# Thru The Forks Vs Over The Top



## Bobofgang (Aug 3, 2011)

It seems that most custom slingshots are over the top. Is there a reason thru the forks are not as plentiful? Am new to this but I seem to get much better results shooting thru the forks.


----------



## Tex-Shooter (Dec 17, 2009)

What ever butters your corn! -- Tex


----------



## Dayhiker (Mar 13, 2010)

I have seen some say that through the forks is more accurate for target shooters. But I think that the slingshot you practice most with is the one you will shoot best. Period.


----------



## M.J (Nov 1, 2010)

Tex-Shooter said:


> What ever butters your corn! -- Tex











Yeah, What Tex said!
If it works better for you than there are forks out there made that way or you can make your own.
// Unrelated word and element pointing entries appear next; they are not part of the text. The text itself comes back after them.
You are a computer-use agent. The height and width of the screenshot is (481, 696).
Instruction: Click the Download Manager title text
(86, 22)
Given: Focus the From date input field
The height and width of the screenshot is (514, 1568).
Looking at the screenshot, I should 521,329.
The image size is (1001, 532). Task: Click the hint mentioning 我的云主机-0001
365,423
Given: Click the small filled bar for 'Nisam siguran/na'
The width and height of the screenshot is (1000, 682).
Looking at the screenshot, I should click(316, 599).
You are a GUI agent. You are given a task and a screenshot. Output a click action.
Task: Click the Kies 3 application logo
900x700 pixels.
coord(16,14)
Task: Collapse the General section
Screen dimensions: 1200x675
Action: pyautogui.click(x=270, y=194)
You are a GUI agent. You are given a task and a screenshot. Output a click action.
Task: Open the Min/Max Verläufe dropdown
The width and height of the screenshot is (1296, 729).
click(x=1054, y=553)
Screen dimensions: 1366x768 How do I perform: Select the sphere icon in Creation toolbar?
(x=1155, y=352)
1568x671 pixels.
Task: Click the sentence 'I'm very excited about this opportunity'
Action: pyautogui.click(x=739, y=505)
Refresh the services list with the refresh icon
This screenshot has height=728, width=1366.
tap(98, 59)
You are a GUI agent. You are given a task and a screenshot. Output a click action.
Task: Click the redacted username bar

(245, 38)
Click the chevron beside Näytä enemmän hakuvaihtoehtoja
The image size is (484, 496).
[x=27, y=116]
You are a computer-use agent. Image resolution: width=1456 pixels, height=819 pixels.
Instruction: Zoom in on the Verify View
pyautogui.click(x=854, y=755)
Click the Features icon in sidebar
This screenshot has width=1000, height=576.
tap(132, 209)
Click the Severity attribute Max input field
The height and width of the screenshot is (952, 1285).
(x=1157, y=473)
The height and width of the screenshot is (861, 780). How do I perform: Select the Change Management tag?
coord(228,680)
It's all a personal preference kind of deal.


----------



## NaturalFork (Jan 21, 2010)

Over the forks and through the woods to grandmothers houe we go! .... I need coffee.


----------



## maljo (Nov 27, 2010)

I tried TTF but couldn't match my accuracy shooting OTT but Bill Hays does very well TTF so it really does seem to be suck it and see.


----------



## NightKnight (Dec 16, 2009)

Here are some arguments for OTT:
It is potentially less abusive on bands since they don't "hit" the fork on the way through.
Lower fork height potential (horizontal attachement instead of vertical)
Easier to attach (unless you use the Bill Hays attachment)


----------



## harpersgrace (Jan 28, 2010)

NightKnight said:


> Here are some arguments for OTT:
> It is potentially less abusive on bands since they don't "hit" the fork on the way through.
> Lower fork height potential (horizontal attachement instead of vertical)
> Easier to attach (unless you use the Bill Hays attachment)


I can agree on all but the last there isn't much easier than a single or double slot TTF method...


----------



## Ultraman (May 20, 2011)

harpersgrace said:


> Here are some arguments for OTT:
> It is potentially less abusive on bands since they don't "hit" the fork on the way through.
> Lower fork height potential (horizontal attachement instead of vertical)
> Easier to attach (unless you use the Bill Hays attachment)


I can agree on all but the last there isn't much easier than a single or double slot TTF method...
[/quote]

_TTF is MY FAVORITE type of fork and the only kind I plan to buy from now on._
_NOTHING easier or faster than changing the bands on a double slot TTF!_
_Yep, I LOVE TTF..._


----------